| Text section |
::::::::

# Cutting a stud on load bearing wall



## timw (Jan 11, 2009)

I need to cut a stud to make room for an in wall speaker. Once cut I was going to remove the bottom portion of the stud and put a new header at the top of the opening(bottom of the existing stud) and use a new 2x4 trimmer, screwed into existing studs on each side of the new header.

Is it absolutely neccessary to support the ceiling while I do this? Studs are 16 on center and there is a second story above.

Thanks


----------



## Bob Mariani (Dec 1, 2008)

no, but when you cut this stud you will notice it will bind the blade. You might want to angle a longer 2 X 4 into the top plate supporting it to the floor to remove the tension.


----------



## Termite (Apr 13, 2008)

If you do cut out this stud, you definately do need to header it off. _In most cases_ removal of one bearing stud won't cause structural sagging in the short time it takes to cut it out and header it off.

::::::::

| Supplied data |

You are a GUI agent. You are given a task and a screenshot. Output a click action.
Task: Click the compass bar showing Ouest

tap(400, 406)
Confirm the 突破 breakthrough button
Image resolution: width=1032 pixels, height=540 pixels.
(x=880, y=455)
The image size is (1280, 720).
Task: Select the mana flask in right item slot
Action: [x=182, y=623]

::::::::

| What to work on |
1. Print the part of the stud-cutting thread starting with "# Cutting a" and going on through "second story above.".
2. Decide whether each statement agrees with the stud-cutting thread: (a) the studs in the wall are 16 on center; (b) Bob Mariani says the ceiling must be supported while the stud is cut; (c) Termite says removing one bearing stud usually won't cause sagging in the short time the work takes. Answer each with yes or no and quote the words of the stud-cutting thread that decide it.
The records aren't needed for this.

| The solutions |
1.
# Cutting a stud on load bearing wall



## timw (Jan 11, 2009)

I need to cut a stud to make room for an in wall speaker. Once cut I was going to remove the bottom portion of the stud and put a new header at the top of the opening(bottom of the existing stud) and use a new 2x4 trimmer, screwed into existing studs on each side of the new header.

Is it absolutely neccessary to support the ceiling while I do this? Studs are 16 on center and there is a second story above.

2.
(a) Yes: "Studs are 16 on center"
(b) No: "no, but when you cut this stud you will notice it will bind the blade"
(c) Yes: "removal of one bearing stud won't cause structural sagging in the short time it takes to cut it out and header it off"